I think that's a great question and deserves investigation.

Best regards,
DDM
It is a great question but perhaps we get a baseline with Covid results and then extend to other respiratory illnesses. Covid has wrecked havoc, claimed many lives and many are still suffering with symptoms.

Since starting this thread, I unfortunately got Covid and whilst quite mild did knock me out for a couple of weeks. 5 or 6 weeks after the infection, I attempted a 100 km bike ride with lots of climbing.

During the course of the ride my heart rate was on average about 20 bpm higher than similar pre covid ride and I had 90 minutes at a threshold level and 49 minutes at anerobic levels with my heart rate topping out at a level I had not seen since I was in my 30's and my average speed was down by about 20%. So Covid has had an affect on my general fitness and thus I think it is right be concerned about fitness levels post covid when diving.

Luckily my fitness is returning quite quickly and whilst I have lost some speed my HR is back inline with pre covid levels
 
In sifting through this reply I think we might be in agreement on a lot of these points.

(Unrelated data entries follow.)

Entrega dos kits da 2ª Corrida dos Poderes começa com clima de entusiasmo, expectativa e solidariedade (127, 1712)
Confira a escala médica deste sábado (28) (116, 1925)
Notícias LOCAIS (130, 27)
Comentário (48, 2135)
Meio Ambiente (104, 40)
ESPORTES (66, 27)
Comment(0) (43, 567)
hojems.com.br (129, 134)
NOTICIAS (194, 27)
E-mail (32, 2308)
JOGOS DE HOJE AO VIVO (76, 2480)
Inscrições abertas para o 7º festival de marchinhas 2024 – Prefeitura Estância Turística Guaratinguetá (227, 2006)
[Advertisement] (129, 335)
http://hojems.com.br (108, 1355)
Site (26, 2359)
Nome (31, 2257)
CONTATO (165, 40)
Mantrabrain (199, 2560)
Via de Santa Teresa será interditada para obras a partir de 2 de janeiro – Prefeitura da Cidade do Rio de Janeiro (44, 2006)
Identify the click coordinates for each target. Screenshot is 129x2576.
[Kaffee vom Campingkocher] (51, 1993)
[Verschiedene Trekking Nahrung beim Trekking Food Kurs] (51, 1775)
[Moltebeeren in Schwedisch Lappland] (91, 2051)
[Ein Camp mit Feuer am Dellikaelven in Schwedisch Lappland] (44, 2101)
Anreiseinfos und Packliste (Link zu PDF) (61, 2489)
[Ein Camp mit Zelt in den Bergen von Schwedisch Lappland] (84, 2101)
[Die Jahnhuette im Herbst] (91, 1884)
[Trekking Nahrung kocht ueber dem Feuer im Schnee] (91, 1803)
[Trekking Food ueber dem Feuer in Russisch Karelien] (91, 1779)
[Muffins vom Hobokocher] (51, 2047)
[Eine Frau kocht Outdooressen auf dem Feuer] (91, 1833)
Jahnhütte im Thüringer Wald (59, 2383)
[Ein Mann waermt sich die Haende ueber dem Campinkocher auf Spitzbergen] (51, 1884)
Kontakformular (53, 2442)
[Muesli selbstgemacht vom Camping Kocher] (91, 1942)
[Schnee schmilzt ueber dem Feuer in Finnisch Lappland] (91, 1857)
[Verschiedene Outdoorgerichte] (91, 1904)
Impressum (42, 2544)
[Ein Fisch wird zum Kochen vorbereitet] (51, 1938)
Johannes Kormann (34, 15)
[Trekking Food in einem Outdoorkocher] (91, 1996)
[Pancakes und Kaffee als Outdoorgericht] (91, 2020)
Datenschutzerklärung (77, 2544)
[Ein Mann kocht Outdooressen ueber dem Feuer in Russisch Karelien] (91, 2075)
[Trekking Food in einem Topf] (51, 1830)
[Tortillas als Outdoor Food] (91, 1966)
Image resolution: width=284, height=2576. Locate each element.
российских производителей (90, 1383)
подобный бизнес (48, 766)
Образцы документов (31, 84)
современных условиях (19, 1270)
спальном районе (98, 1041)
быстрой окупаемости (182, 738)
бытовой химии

COVID-19 was a big attention-grabber that shone a light on long-term sequelae of a particular viral respiratory illness, simply from the sheer volume of people it affected. Could a cold (and yes, I do know the definition) cause the same thing? Possibly, and nobody's looked at it because no so-called cold virus in recent memory has wrought the kind of havoc on the general population that COVID has. I wonder if the real thought-provoking question here might be (and I think this is what you're saying), do we need to look at the possibility of other respiratory viruses that have previously been considered benign causing the same long-term sequelae, and examine whether our criteria for returning to diving after COVID applies to those as well?

Best regards,
DDM

I think the question at hand is when the currently know existing corona, rhino, and parainfluenza virus subtypes made the jump to humans, were similar pandemics the results until the human immune system learned that virus?

Because medical science has only been able to identify and type specific a virus for less than 75 years, it’s very hard to tell what the history was for prior infections and their severity. We can take a guess from the Spanish flu and smallpox that a novel virus can wreck havoc on a population, but even still that’s relatively recent history.

My $0.50 guess - prior to good record keeping there were similar pandemics from the currently endemic set of “cold” viruses when that particular virus wasn’t endemic. Long lasting symptoms from a viral infection is a know thing, we’re just seeing “more” due to the volume of folks getting sick over the last 2-3 years; the ratio is actually closer to expected rate of post viral illness.

But as has been noted, there is certianly opportunity for more research in this space.
 
I think the question at hand is when the currently know existing corona, rhino, and parainfluenza virus subtypes made the jump to humans, were similar pandemics the results until the human immune system learned that virus?
There is strong circumstantial evidence that this is exactly what happened with HCoV-OC43 in 1889. See the article links I posted above for details. Matthew Yglesias has also written a pretty good layman's summary.
But it's unlikely we'll ever be able to conclusively answer your question.
 
There is strong circumstantial evidence that this is exactly what happened with HCoV-OC43 in 1889. See the article links I posted above for details. Matthew Yglesias has also written a pretty good layman's summary.
But it's unlikely we'll ever be able to conclusively answer your question.


Thanks for the links, I’ll give them a look and see what else I can find; layman summaries are useful, but I’m in the medical community as well so I’m versed in reading primary resources.
 
Thanks for the links, I’ll give them a look and see what else I can find; layman summaries are useful, but I’m in the medical community as well so I’m versed in reading primary resources.
Just so you don't get the wrong impression, let me be clear that I'm not in the medical community myself. More like "medical community adjacent". So don't take anything I write on medical topics too seriously.